Una riña entre los internos de la cárcel de Chilpancingo dejó dos heridos, según información proporcionada por el director del penal, Javier Castrejón Rosales, a los familiares de los reclusos que acudieron a sus visitas.
En la cárcel de Chilpancingo, ubicada al sur de la capital, a las 9 de la mañana hubo una riña entre internos que dejó como saldo dos reclusos heridos, Gabriel Gonzáles Cabrera y Miguel Jacobo Barragán.
El director de la cárcel no quiso dar información a la prensa, “ahí está comunicación social del estado, ahí les darán la información”, dijo, y anunció a los familiares la suspensión de las visitas y que los heridos fueron trasladados al Hospital General Raymundo Abarca Alarcón.
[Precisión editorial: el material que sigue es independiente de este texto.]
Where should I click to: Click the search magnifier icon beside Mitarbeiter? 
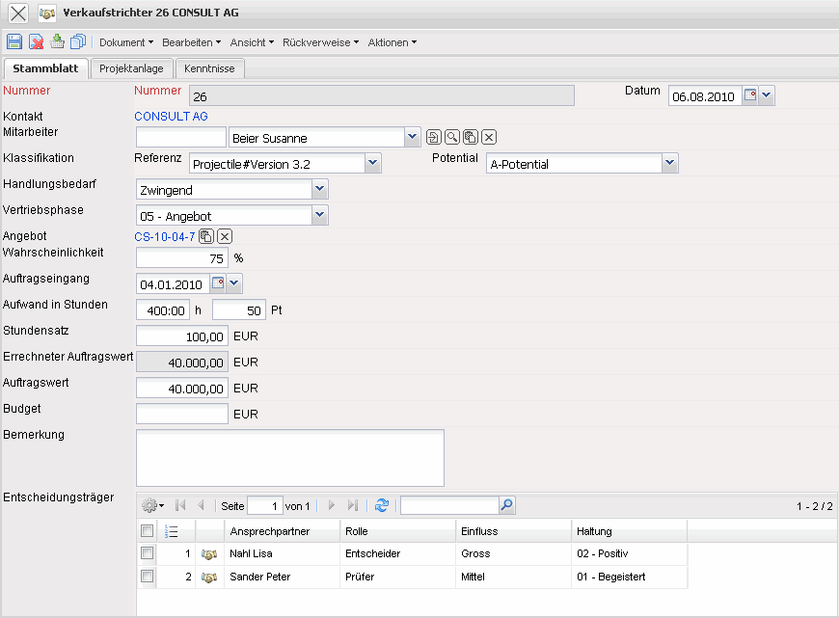point(451,138)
El centenar de familiares que esperaban desde las 9 de la mañana para entrar a la visita se sorprendió al escuchar el anuncio de Castrejón Rosales; los visitantes cuestionaron, “diga los nombres de los heridos”, “tal vez son nuestros familiares”, “déjenos pasar”, “venimos desde Zihuatanejo, ustedes nos pagarán el hospedaje”. Sin embargo, no los dejaron pasar hasta las 12 del mediodía.
Dentro de la cárcel hubo un camión con unos 40 policías estatales con equipo antimotines durante la mañana, que se retiró después de mediodía.
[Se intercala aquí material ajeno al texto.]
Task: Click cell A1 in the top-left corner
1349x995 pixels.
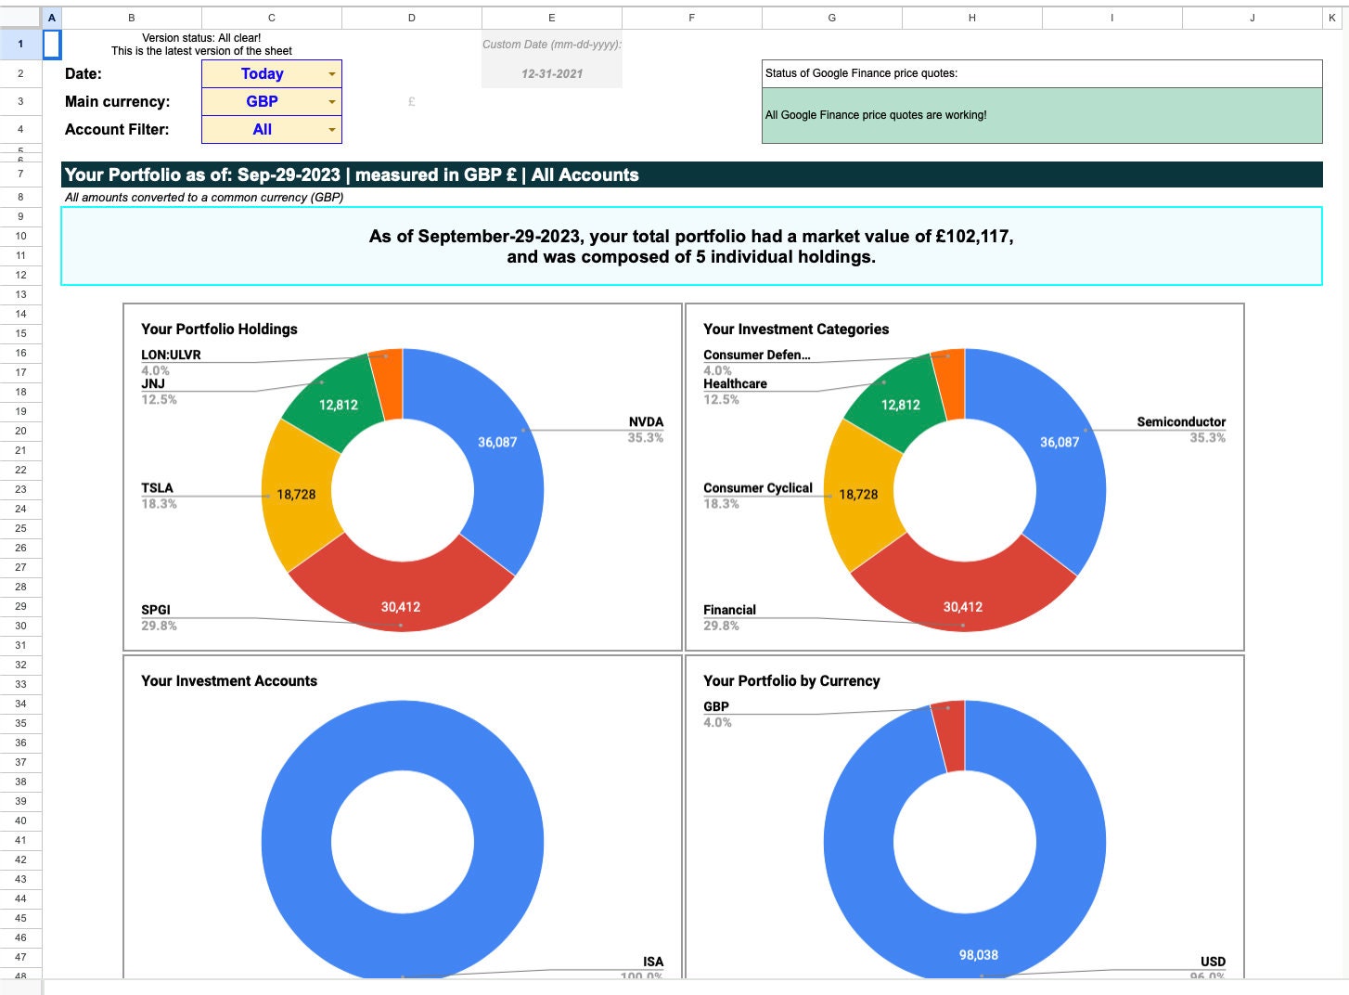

El director Castrejón Rosales se veía tenso, fumaba mientras pedía, “entiendan que no pueden pasar, corren peligro si entran, esta caliente la cosa, no queremos exponerlos. Les aseguro que no son sus familiares porque las familias de los heridos ya están con ellas en el hospital”.
De la cárcel se retiraron unas 40 personas; las que se quedaron insistieron al director que los dejará pasar, por lo que Castrejón Rosales accedió y dejó entrar a un visitante por recluso, hasta las 3 de la tarde hora, cuando terminan las visitas.
Castrejón Rosales aseguró que hoy dejarían estar dos horas más a los visitantes como compensación del tiempo que perdieron ayer.
No es la primera vez que ocurre un incidente de este tipo en la cárcel de Chilpancingo; en 2012, una riña dentro del penal dejó cuando menos tres reclusos golpeados y provocó disparos de los custodios, así como una aparatosa movilización de militares, policías federales, ministeriales y estatales.
Asimismo, en 2014, presos se amotinaron tras la irrupción de policías estatales vestidos de civil en la madrugada y golpearon a seis reos, de los que dos resultaron lesionados. En la requisa del penal las autoridades decomisaron mariguana, heroína, cocaína, tijeras, desarmadores, cargadores de celular, televisores y reproductores de DVD.
Pese a que el director aseguró que comunicación social del estado daría información de los hechos, no ocurrió así. En el portal de internet del gobierno del estado, tampoco se proporcionó ninguna información.